#### [WHAT YOU HAVE TO DO]
Turn the lines of the data below, from the line holding "Screen dimensions: 1223x505" through the line holding "[x=360, y=85]", inclusive, into a Markdown table with two columns, No. and Line. Number each row, and leave out blank lines.

----------------

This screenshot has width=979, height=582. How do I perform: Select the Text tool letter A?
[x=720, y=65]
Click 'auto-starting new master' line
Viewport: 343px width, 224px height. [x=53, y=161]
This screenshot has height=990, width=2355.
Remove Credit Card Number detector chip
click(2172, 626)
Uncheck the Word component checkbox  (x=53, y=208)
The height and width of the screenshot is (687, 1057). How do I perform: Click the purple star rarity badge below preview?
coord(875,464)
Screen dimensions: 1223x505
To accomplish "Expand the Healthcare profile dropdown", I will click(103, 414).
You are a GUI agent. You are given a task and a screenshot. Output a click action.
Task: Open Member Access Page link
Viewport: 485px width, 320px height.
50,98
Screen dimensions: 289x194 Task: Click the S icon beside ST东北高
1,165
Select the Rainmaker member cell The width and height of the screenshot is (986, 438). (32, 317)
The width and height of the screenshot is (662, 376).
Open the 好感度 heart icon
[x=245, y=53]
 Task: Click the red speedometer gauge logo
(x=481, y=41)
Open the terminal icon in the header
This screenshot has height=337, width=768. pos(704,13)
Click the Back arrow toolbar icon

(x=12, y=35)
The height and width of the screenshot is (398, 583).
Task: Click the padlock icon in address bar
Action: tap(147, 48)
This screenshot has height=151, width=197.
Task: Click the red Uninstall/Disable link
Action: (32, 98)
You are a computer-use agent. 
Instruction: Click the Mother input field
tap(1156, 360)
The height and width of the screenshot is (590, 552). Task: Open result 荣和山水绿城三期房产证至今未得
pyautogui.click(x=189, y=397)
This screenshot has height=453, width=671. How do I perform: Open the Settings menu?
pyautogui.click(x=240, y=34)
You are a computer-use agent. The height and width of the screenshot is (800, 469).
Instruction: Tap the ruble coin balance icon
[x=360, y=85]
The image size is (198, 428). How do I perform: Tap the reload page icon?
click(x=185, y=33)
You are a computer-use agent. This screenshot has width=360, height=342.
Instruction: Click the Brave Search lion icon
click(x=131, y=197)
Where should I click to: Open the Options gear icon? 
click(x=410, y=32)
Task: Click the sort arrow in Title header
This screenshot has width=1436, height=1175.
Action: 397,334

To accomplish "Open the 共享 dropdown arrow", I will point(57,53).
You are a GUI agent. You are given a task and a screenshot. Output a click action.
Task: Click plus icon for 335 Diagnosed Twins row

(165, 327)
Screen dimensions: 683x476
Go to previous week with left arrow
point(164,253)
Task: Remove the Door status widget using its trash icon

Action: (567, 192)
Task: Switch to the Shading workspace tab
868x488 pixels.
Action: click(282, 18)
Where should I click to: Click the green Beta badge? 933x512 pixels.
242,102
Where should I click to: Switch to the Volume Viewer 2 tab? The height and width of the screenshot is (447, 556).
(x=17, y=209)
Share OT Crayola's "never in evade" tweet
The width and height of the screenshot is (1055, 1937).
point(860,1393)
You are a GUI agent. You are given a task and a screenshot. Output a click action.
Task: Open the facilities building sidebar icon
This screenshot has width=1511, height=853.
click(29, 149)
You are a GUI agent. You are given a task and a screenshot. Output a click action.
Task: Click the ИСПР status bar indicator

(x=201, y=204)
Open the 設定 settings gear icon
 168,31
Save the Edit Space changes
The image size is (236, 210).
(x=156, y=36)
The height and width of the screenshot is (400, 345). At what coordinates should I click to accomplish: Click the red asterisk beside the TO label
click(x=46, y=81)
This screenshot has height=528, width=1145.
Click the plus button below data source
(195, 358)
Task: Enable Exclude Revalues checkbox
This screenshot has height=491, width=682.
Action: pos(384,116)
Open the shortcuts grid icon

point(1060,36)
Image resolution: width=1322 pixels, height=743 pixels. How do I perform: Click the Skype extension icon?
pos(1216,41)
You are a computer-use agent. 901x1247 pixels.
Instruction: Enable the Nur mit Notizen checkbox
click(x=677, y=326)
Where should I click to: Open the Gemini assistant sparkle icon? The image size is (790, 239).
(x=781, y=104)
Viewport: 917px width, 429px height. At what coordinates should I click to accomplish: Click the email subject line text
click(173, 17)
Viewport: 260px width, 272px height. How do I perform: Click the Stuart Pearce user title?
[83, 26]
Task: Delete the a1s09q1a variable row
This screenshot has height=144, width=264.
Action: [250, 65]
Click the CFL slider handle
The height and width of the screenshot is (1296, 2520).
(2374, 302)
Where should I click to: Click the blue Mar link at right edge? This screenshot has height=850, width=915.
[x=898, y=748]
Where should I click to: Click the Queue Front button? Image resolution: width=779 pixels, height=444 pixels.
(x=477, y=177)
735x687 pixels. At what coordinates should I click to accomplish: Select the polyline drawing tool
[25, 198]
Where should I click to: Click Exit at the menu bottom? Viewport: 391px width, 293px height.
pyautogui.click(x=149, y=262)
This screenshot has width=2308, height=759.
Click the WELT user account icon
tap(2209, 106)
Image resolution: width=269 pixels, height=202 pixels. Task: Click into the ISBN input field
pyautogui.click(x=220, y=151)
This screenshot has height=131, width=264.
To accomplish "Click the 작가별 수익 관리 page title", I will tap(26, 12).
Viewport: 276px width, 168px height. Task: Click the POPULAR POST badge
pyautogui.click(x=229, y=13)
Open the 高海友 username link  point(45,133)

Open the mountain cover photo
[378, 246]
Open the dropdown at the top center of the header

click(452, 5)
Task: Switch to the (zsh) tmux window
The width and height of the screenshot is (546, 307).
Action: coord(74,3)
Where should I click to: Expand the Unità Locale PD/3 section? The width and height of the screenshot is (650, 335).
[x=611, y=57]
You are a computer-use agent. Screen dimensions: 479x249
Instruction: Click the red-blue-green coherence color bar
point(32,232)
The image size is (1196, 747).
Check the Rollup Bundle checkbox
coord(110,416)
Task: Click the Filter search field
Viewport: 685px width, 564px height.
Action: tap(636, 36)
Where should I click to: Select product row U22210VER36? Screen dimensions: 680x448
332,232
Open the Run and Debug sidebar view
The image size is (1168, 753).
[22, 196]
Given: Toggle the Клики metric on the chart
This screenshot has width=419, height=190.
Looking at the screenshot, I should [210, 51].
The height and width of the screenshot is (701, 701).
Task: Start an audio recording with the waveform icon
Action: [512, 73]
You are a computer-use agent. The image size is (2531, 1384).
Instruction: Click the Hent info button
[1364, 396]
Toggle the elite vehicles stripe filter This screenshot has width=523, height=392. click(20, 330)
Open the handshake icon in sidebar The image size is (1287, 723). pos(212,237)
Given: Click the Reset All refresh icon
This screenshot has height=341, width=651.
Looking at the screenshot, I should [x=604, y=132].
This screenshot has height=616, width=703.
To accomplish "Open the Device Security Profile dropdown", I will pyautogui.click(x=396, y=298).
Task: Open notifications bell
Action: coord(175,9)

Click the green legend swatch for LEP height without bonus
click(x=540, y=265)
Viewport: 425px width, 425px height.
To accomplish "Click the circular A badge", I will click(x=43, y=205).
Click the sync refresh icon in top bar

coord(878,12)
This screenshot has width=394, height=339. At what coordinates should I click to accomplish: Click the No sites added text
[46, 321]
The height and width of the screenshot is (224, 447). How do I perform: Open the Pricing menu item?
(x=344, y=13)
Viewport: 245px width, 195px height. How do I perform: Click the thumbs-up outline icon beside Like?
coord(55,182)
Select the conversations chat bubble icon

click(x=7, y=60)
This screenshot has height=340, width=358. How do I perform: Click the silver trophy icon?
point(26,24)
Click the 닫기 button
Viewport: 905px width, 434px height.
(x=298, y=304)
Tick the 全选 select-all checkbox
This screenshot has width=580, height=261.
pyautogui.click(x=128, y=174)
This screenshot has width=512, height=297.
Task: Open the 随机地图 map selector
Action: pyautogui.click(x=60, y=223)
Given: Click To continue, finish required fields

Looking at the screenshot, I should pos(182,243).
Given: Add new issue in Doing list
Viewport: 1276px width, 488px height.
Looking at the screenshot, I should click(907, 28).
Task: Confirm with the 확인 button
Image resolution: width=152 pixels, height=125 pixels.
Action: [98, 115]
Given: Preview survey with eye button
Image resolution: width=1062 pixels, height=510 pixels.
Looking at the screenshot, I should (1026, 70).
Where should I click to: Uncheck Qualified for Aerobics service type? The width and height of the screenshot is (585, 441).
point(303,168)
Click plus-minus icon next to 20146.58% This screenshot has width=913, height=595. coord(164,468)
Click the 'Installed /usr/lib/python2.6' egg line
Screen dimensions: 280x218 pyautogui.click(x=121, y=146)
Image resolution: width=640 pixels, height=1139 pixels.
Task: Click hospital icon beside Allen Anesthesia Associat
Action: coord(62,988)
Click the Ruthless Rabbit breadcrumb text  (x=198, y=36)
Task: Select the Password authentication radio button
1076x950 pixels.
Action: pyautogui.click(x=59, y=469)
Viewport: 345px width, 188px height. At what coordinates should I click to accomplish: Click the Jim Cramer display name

----------------

#### [TASK OUTPUT]
| No. | Line |
|---|---|
| 1 | Screen dimensions: 1223x505 |
| 2 | To accomplish "Expand the Healthcare profile dropdown", I will click(103, 414). |
| 3 | You are a GUI agent. You are given a task and a screenshot. Output a click action. |
| 4 | Task: Open Member Access Page link |
| 5 | Viewport: 485px width, 320px height. |
| 6 | 50,98 |
| 7 | Screen dimensions: 289x194 Task: Click the S icon beside ST东北高 |
| 8 | 1,165 |
| 9 | Select the Rainmaker member cell The width and height of the screenshot is (986, 438). (32, 317) |
| 10 | The width and height of the screenshot is (662, 376). |
| 11 | Open the 好感度 heart icon |
| 12 | [x=245, y=53] |
| 13 |  Task: Click the red speedometer gauge logo |
| 14 | (x=481, y=41) |
| 15 | Open the terminal icon in the header |
| 16 | This screenshot has height=337, width=768. pos(704,13) |
| 17 | Click the Back arrow toolbar icon |
| 18 | (x=12, y=35) |
| 19 | The height and width of the screenshot is (398, 583). |
| 20 | Task: Click the padlock icon in address bar |
| 21 | Action: tap(147, 48) |
| 22 | This screenshot has height=151, width=197. |
| 23 | Task: Click the red Uninstall/Disable link |
| 24 | Action: (32, 98) |
| 25 | You are a computer-use agent.  |
| 26 | Instruction: Click the Mother input field |
| 27 | tap(1156, 360) |
| 28 | The height and width of the screenshot is (590, 552). Task: Open result 荣和山水绿城三期房产证至今未得 |
| 29 | pyautogui.click(x=189, y=397) |
| 30 | This screenshot has height=453, width=671. How do I perform: Open the Settings menu? |
| 31 | pyautogui.click(x=240, y=34) |
| 32 | You are a computer-use agent. The height and width of the screenshot is (800, 469). |
| 33 | Instruction: Tap the ruble coin balance icon |
| 34 | [x=360, y=85] |